▶ _WORK TO BE COMPLETED_:
Copy the material from the line with "Close the folder permission dialog" through the end, changing "Invoices" to "Receipts" and leaving everything else as it stands. Leave the pictures out.

==================================================

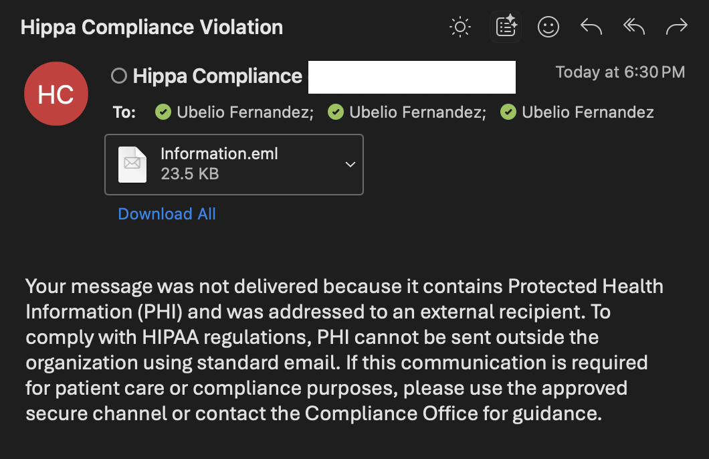Click the 23.5 KB attachment size text
The width and height of the screenshot is (709, 459).
click(x=190, y=174)
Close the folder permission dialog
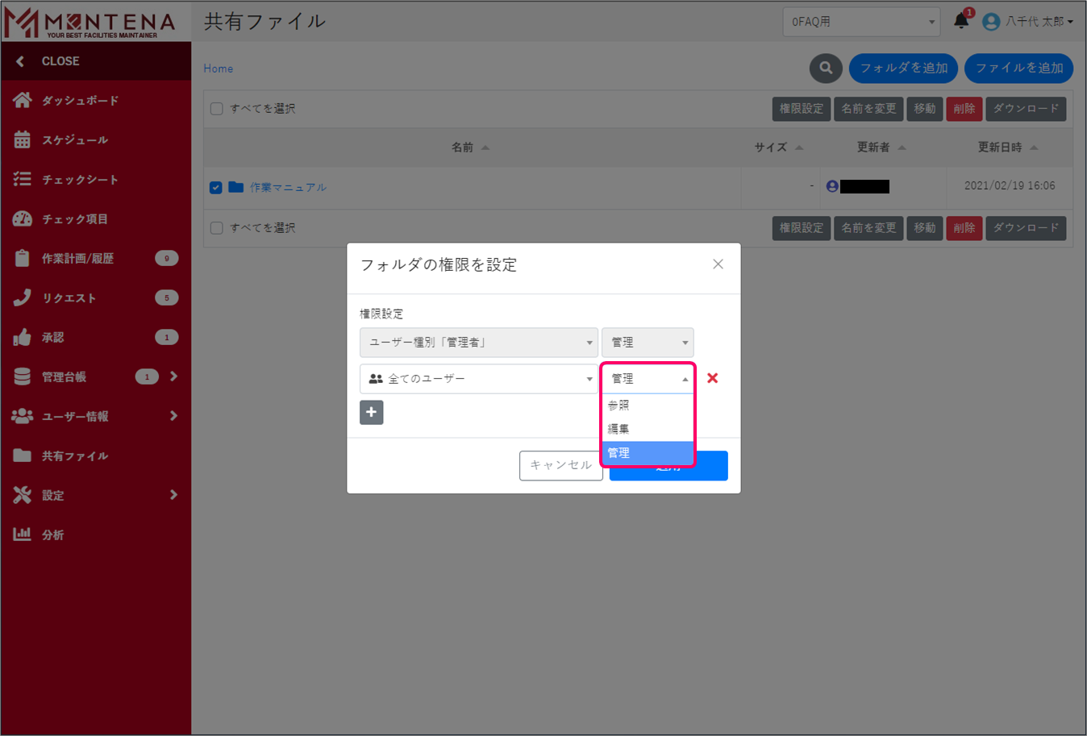The height and width of the screenshot is (736, 1087). [x=718, y=264]
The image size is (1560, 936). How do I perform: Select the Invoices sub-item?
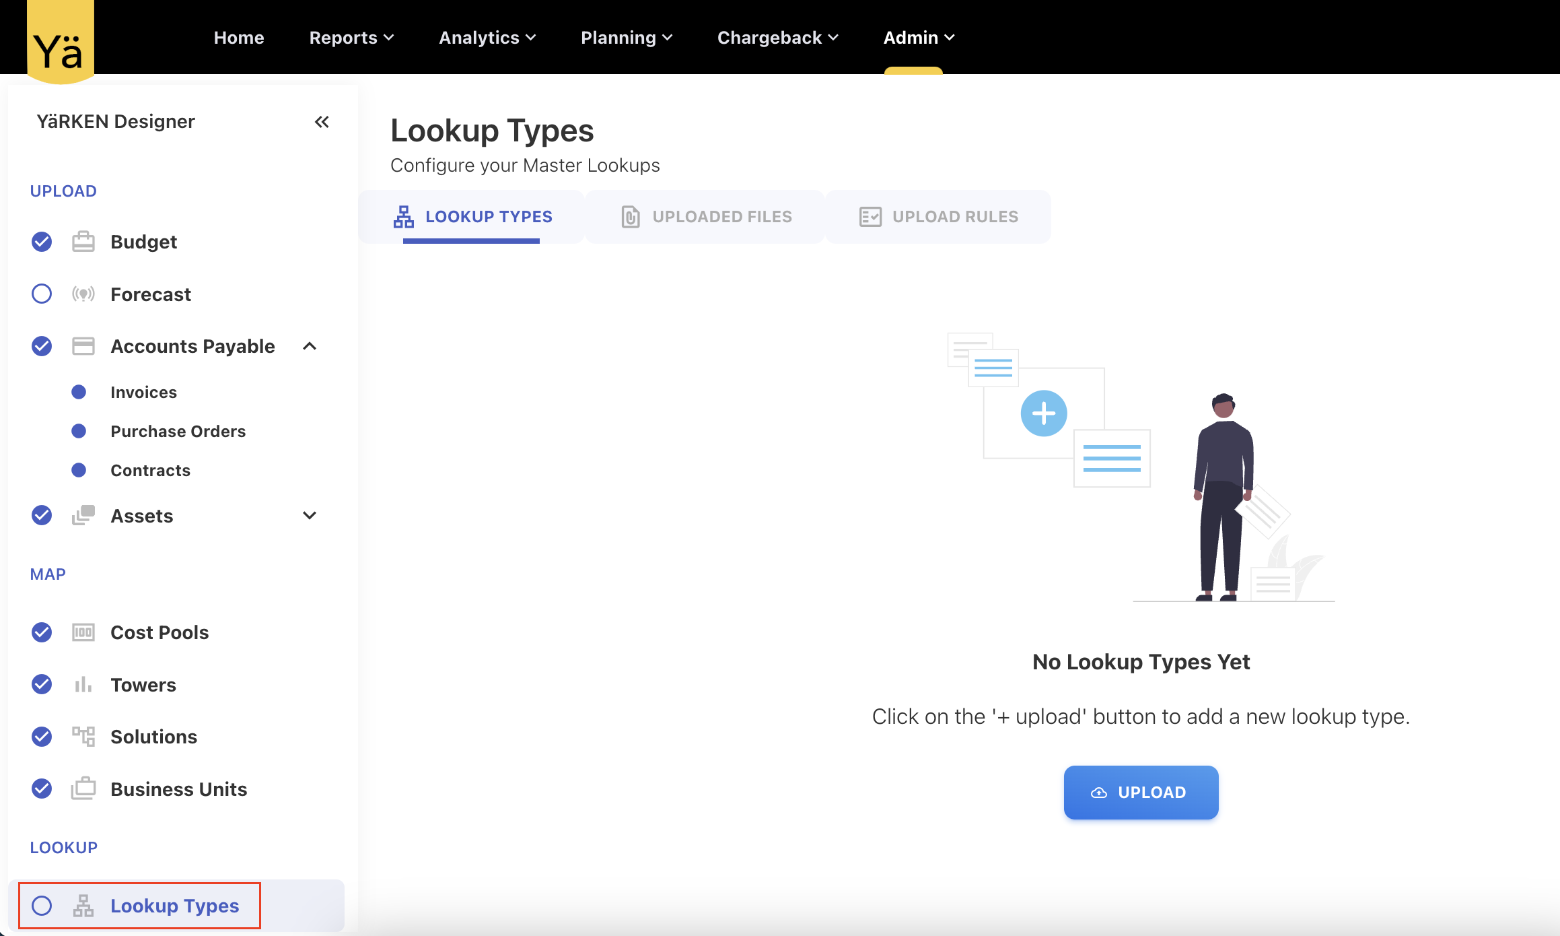143,392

==================================================

▶ _RESPONSE TO THIS EXERCISE_:
Close the folder permission dialog
The height and width of the screenshot is (736, 1087). [x=718, y=264]
The image size is (1560, 936). How do I perform: Select the Receipts sub-item?
143,392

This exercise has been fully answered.